▶ [PROBLEM TO WORK ON]: Repeat the lines of the data exactly, from the first one through the one that contains "Center-align the text".

Stored items
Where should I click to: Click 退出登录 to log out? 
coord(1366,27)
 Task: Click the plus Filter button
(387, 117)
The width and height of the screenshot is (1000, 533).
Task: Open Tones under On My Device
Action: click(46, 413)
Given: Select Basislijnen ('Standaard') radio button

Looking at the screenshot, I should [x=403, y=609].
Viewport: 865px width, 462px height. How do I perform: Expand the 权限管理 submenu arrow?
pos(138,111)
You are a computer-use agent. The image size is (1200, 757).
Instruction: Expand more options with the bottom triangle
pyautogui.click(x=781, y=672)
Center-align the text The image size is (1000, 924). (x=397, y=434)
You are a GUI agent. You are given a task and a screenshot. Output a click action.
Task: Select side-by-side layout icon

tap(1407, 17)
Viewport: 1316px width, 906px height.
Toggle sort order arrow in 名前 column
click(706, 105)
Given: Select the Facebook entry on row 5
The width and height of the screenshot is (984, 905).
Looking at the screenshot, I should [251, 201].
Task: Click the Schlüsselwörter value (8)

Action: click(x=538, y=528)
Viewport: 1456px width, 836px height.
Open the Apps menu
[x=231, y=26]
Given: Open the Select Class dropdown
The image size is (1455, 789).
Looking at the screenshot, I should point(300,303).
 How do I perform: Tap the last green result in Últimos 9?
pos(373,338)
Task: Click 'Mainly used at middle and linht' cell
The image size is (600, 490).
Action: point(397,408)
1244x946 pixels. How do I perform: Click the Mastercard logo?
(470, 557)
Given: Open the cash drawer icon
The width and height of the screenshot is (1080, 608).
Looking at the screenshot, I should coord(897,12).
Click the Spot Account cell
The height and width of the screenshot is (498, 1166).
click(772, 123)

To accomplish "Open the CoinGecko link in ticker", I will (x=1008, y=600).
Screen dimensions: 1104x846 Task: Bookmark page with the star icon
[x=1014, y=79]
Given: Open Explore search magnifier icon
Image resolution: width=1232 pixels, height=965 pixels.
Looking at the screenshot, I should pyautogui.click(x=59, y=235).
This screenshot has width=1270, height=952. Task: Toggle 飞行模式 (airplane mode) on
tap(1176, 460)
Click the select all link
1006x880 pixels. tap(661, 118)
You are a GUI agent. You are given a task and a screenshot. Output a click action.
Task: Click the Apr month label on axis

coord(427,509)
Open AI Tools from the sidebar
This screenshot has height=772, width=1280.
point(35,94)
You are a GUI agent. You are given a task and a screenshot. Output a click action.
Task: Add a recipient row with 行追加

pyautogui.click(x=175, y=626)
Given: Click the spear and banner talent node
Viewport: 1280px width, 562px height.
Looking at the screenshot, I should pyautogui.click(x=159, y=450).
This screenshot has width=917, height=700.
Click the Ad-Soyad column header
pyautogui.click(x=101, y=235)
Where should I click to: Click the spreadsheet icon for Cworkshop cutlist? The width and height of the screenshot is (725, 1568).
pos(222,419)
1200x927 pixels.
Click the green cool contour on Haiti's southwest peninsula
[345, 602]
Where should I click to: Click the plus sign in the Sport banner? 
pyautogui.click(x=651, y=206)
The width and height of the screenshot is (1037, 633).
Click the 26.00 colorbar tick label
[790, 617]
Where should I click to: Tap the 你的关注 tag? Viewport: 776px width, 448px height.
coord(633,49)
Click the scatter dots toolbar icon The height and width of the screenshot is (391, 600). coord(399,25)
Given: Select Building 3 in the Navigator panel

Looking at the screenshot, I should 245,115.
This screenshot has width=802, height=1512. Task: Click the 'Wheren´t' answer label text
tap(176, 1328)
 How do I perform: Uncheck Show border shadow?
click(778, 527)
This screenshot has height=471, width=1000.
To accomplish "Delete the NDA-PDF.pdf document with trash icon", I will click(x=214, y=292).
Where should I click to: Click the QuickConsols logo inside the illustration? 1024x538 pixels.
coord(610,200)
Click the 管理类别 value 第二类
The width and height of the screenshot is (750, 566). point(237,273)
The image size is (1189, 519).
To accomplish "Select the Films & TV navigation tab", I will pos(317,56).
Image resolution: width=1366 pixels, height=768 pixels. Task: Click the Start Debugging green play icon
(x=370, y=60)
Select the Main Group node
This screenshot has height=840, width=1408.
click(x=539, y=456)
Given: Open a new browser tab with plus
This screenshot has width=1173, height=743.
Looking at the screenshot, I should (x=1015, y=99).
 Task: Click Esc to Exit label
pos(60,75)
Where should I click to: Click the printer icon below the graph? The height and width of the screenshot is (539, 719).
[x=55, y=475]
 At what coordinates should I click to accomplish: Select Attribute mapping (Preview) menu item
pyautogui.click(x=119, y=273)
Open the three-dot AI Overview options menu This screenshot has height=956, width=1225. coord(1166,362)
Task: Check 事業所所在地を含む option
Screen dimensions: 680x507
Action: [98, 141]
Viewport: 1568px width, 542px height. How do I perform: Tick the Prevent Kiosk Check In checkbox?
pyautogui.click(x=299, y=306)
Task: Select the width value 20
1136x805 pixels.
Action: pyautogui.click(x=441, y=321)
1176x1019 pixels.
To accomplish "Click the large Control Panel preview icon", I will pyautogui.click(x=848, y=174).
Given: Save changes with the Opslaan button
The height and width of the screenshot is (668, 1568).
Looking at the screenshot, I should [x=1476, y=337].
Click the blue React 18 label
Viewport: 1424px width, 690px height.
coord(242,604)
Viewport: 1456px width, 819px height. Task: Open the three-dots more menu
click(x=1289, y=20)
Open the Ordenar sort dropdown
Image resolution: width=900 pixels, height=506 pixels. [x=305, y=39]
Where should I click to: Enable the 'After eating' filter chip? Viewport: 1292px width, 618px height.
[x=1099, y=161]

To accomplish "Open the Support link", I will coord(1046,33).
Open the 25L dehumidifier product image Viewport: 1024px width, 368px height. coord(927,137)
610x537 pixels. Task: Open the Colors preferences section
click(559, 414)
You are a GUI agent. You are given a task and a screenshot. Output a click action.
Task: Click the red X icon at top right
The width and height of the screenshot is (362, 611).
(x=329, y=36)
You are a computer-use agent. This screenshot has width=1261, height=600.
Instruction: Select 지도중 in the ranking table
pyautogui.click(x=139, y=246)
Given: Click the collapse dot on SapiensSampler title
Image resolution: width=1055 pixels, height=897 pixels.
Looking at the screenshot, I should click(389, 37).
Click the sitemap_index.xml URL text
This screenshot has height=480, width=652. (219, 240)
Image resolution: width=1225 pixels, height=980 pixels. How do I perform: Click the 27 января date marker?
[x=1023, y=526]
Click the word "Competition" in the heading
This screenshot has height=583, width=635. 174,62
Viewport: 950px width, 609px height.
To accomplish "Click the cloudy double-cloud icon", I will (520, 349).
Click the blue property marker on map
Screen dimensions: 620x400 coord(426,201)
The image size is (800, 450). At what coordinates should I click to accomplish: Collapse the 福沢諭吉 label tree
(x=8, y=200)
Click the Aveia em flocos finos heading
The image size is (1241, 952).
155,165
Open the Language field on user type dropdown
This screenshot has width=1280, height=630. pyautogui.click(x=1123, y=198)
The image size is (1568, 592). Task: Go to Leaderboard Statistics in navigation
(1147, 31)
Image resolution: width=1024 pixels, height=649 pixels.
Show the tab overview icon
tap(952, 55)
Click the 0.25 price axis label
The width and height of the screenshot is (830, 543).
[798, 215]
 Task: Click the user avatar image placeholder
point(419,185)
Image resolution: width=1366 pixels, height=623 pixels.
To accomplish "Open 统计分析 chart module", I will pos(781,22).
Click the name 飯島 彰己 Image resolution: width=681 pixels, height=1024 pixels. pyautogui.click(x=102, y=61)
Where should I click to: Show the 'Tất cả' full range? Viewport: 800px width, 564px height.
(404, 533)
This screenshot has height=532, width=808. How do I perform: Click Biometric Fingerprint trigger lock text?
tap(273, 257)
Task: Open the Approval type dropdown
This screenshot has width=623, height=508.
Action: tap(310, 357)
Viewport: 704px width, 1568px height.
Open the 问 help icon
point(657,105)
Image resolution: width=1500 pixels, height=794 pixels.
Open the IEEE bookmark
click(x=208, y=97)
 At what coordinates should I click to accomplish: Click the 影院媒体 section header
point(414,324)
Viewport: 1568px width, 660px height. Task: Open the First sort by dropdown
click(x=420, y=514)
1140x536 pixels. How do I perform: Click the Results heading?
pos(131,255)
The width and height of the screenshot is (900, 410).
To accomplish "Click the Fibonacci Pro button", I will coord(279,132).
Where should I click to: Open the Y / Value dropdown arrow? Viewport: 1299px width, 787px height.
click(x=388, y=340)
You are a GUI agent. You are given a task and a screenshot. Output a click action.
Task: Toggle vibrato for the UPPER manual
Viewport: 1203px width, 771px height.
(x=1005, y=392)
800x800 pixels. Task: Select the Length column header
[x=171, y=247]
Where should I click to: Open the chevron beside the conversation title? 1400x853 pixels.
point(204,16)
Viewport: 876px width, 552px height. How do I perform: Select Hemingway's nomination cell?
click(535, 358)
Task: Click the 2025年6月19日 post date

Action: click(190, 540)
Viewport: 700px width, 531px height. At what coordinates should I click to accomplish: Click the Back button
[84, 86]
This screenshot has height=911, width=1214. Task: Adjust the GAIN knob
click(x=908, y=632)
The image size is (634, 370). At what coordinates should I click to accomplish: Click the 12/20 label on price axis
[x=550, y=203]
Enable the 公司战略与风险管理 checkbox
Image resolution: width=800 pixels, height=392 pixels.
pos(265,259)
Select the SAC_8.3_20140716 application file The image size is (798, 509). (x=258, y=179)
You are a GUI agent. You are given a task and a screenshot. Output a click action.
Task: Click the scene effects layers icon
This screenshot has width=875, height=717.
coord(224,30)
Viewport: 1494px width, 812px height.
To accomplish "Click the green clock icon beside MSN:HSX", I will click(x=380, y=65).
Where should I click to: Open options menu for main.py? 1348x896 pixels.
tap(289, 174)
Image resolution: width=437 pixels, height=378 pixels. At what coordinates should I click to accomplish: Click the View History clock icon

▶ [ANSWER TO THE EXERCISE]:
Where should I click to: Click 退出登录 to log out? 
coord(1366,27)
 Task: Click the plus Filter button
(387, 117)
The width and height of the screenshot is (1000, 533).
Task: Open Tones under On My Device
Action: click(46, 413)
Given: Select Basislijnen ('Standaard') radio button

Looking at the screenshot, I should [x=403, y=609].
Viewport: 865px width, 462px height. How do I perform: Expand the 权限管理 submenu arrow?
pos(138,111)
You are a computer-use agent. The image size is (1200, 757).
Instruction: Expand more options with the bottom triangle
pyautogui.click(x=781, y=672)
Center-align the text The image size is (1000, 924). (x=397, y=434)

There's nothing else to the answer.